He reared back in feigned surprise, though his hand didn’t leave her arm. “Not a bird? I am deceived.”

“So you see, whatever lady you’re looking for, she is all alone somewhere, waiting for you.” She was almost sorry to send him away, but the agora wasn’t far off now. She didn’t want him to catch Thiago’s disfavor, not after he’d rescued her from dancing the whole length of the Serpentine alone. “Go on,” she urged. “Go and find her.”

“I’ve found who I’m looking for,” he said. “I may not know your name, but I know you. And I have a secret, too.”

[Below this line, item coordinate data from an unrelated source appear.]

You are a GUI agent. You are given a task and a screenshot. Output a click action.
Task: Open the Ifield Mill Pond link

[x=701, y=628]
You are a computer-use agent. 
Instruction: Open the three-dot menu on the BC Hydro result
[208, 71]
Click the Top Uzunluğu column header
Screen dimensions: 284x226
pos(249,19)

“Don’t tell me. You’re not really a horse?” She was looking up at him; his voice had struck her as familiar, but the familiarity was distant and vague, like something she’d dreamt. She tried to see through his mask but he was too tall; at the angle of her sight, all she could make out through the eye apertures was shadow.

“It’s true,” he confessed. “I am not really a horse.”

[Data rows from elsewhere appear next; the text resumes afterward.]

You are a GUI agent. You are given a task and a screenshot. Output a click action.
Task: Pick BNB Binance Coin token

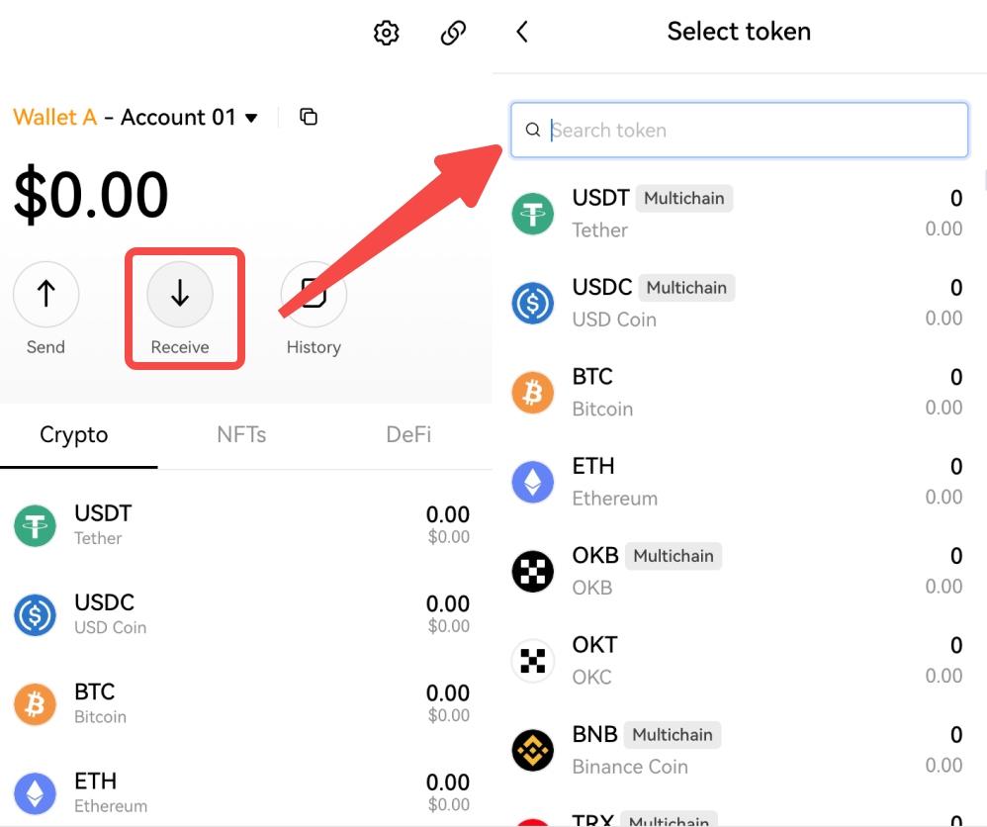pos(737,750)
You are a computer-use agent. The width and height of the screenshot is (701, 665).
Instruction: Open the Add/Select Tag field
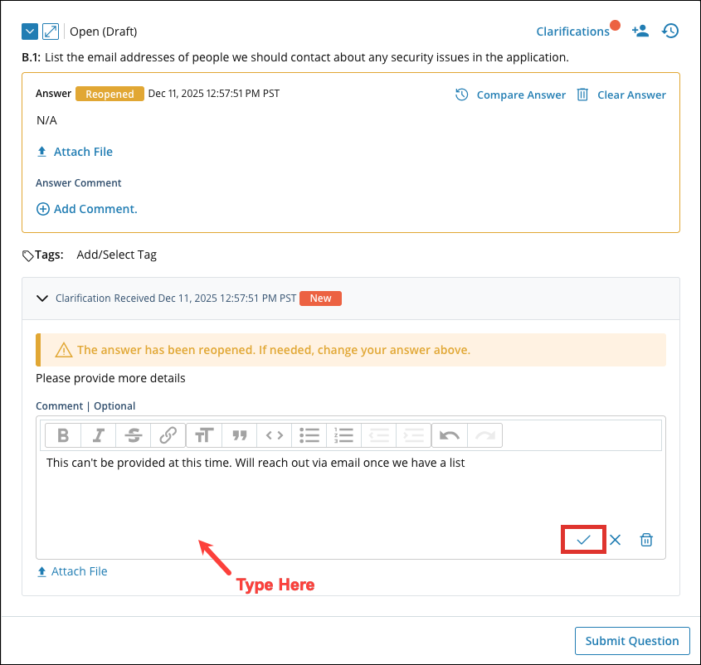point(116,255)
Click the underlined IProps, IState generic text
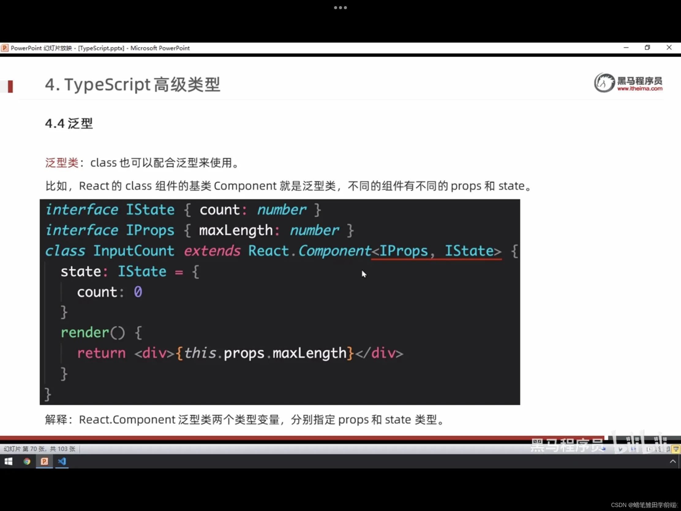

“And what are you?” She was really wondering now—who was he? Someone she knew? Masks made for mischief, and many a sly game was played on the Warlord’s birthday, but she didn’t think anyone would be playing games with her tonight.

His answer was swallowed by an upsurge of piping as they drew near the last musicians along the route. Trills like bird calls, a twanging lute, the throat-deep ululation of singers, and beneath it all, like a heartbeat under skin, the cadence of drums carrying the urgency to dance. Bodies were close on all sides, the stranger’s closest of all. A swell in the crowd pressed him against Madrigal and she felt the mass and breadth of his shoulders through his cloak.

And heat.

She was conscious of her bareness and sugar glitter, and, plainly, her own rushing heartbeat, her own rising heat.

She flushed and stepped away, or tried to, but was shoved back into him. His scent was warm and full: spice and salt, the pungent leather of his mask, and something rich and deep that she couldn’t identify but that made her want to lean into him, close her eyes, and breathe. He kept an arm around her, pushed back against the crush and kept her from being jostled, and there was nowhere to go but onward with the crowd as it funneled into the agora. They were in the funnel, and there was no turning back.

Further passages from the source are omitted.